## Data supplied
──────────

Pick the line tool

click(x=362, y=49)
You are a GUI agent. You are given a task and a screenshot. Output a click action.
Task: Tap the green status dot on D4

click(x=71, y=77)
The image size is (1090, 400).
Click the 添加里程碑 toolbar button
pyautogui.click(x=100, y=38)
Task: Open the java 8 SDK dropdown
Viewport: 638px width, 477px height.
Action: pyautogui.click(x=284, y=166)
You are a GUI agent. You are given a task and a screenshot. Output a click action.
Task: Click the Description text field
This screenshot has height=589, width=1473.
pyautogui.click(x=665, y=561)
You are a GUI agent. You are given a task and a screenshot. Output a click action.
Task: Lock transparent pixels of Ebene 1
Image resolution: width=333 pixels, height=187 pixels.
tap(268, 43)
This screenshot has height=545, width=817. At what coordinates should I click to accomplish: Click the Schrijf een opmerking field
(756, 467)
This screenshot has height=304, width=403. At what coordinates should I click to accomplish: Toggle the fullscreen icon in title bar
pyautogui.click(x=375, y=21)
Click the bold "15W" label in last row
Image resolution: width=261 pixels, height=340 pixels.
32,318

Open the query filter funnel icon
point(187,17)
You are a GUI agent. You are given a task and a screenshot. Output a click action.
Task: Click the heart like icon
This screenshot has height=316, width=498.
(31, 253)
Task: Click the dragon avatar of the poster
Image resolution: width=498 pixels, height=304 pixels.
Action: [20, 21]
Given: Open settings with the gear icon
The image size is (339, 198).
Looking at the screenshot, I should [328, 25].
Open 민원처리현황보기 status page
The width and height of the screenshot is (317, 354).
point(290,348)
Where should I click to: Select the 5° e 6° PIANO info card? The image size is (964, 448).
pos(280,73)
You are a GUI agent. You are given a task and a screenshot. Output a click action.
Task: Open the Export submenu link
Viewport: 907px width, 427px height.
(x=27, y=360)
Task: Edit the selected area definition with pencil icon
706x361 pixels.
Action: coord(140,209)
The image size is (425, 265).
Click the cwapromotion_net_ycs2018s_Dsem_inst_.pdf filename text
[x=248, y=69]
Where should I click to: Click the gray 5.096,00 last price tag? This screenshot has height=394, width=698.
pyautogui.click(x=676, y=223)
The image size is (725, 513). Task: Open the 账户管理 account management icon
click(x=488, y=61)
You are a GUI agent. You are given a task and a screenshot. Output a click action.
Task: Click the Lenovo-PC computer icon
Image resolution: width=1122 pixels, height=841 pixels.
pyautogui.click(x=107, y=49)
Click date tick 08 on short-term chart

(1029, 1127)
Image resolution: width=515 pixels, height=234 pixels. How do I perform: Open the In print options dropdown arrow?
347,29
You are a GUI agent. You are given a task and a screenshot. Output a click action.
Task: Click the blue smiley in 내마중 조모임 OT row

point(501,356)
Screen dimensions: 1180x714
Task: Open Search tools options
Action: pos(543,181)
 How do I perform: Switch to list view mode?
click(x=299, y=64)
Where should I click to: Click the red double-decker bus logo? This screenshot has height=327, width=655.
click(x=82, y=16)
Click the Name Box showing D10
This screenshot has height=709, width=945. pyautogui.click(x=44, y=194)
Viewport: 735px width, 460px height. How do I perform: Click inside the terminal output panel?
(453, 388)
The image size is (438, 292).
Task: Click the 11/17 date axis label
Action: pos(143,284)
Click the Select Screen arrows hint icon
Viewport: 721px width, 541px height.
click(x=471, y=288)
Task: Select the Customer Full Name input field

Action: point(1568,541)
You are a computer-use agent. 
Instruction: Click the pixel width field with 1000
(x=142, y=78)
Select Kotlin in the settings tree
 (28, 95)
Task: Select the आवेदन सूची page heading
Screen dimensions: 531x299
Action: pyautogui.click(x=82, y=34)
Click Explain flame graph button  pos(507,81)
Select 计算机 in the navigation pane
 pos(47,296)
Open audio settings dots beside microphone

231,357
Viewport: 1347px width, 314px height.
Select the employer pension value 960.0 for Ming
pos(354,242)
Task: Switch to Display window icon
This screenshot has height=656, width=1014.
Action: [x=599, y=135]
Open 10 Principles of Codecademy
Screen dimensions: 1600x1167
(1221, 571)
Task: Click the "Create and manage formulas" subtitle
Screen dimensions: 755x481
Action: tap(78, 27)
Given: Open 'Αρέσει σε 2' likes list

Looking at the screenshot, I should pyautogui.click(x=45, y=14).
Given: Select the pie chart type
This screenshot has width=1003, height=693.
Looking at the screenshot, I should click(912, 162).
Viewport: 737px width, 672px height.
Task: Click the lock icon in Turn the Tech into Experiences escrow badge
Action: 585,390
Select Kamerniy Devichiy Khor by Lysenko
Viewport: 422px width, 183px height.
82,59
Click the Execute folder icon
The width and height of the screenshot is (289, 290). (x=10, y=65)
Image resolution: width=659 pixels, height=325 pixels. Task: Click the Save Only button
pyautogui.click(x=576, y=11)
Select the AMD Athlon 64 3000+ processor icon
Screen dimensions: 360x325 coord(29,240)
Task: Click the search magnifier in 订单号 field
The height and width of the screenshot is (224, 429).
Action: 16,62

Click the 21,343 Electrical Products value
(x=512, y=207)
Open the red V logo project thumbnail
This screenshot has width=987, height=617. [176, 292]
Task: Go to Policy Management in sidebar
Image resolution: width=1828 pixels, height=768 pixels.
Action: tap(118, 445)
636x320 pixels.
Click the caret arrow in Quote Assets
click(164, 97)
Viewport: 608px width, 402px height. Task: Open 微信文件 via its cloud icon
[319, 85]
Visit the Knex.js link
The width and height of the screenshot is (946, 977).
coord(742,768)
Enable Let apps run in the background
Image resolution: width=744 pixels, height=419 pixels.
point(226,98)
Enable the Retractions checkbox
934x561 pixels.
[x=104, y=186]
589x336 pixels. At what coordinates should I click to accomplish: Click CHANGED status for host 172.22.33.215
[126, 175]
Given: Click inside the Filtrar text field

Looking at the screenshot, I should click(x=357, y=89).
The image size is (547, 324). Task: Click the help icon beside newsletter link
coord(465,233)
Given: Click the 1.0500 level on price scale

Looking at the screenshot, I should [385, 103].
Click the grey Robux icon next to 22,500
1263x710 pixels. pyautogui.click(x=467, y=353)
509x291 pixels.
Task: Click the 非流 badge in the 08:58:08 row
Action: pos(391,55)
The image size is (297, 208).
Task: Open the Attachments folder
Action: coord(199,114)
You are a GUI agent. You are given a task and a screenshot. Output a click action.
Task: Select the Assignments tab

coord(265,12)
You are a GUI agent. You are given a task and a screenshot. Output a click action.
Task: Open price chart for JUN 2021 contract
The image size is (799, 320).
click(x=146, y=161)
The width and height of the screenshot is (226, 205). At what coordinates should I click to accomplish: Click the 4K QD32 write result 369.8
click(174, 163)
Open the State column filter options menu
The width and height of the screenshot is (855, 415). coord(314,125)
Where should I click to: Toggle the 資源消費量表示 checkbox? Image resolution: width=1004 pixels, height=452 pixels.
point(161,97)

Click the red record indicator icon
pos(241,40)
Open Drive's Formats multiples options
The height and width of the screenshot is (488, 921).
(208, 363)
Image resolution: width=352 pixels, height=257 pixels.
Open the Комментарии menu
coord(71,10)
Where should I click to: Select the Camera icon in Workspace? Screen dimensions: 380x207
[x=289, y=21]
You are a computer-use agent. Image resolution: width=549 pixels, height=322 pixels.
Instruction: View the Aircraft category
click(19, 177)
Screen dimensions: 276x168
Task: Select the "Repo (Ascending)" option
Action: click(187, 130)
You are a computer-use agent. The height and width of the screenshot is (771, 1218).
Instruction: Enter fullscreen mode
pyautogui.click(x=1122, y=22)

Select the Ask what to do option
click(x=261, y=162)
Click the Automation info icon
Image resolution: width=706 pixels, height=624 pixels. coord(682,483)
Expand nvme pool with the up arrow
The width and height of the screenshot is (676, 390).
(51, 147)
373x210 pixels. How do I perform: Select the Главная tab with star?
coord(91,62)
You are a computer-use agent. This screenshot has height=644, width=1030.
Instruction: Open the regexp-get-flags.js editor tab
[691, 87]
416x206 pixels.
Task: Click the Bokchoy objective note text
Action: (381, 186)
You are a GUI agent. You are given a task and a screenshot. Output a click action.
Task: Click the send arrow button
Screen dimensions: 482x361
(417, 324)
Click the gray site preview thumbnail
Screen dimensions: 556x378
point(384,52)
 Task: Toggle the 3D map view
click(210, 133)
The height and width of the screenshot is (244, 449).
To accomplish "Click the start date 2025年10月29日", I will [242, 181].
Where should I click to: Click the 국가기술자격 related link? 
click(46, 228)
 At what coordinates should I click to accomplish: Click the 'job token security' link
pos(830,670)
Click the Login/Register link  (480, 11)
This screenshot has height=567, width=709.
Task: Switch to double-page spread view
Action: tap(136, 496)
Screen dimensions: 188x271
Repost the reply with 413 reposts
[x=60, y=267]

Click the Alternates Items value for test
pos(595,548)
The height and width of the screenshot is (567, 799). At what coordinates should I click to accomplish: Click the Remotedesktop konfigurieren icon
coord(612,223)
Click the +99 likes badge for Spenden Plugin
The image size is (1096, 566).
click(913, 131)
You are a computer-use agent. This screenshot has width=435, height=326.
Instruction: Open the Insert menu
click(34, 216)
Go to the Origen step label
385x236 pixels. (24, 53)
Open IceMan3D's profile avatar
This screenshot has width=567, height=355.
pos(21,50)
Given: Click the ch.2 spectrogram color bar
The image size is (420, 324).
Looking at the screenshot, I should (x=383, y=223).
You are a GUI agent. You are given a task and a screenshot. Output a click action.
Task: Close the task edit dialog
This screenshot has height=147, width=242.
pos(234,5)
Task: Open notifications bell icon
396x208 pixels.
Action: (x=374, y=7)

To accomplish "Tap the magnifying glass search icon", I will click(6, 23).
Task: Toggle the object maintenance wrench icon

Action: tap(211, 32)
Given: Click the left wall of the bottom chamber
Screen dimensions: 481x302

──────────

## Exercise aim
All lines in the listing above between the line with "Instruction: View the Aircraft category" and the line with "The height and width of the screenshot is (244, 449).", inclusive, should be set down exactly, and no line outside that range.

## The answer
Instruction: View the Aircraft category
click(19, 177)
Screen dimensions: 276x168
Task: Select the "Repo (Ascending)" option
Action: click(187, 130)
You are a computer-use agent. The height and width of the screenshot is (771, 1218).
Instruction: Enter fullscreen mode
pyautogui.click(x=1122, y=22)

Select the Ask what to do option
click(x=261, y=162)
Click the Automation info icon
Image resolution: width=706 pixels, height=624 pixels. coord(682,483)
Expand nvme pool with the up arrow
The width and height of the screenshot is (676, 390).
(51, 147)
373x210 pixels. How do I perform: Select the Главная tab with star?
coord(91,62)
You are a computer-use agent. This screenshot has height=644, width=1030.
Instruction: Open the regexp-get-flags.js editor tab
[691, 87]
416x206 pixels.
Task: Click the Bokchoy objective note text
Action: (381, 186)
You are a GUI agent. You are given a task and a screenshot. Output a click action.
Task: Click the send arrow button
Screen dimensions: 482x361
(417, 324)
Click the gray site preview thumbnail
Screen dimensions: 556x378
point(384,52)
 Task: Toggle the 3D map view
click(210, 133)
The height and width of the screenshot is (244, 449).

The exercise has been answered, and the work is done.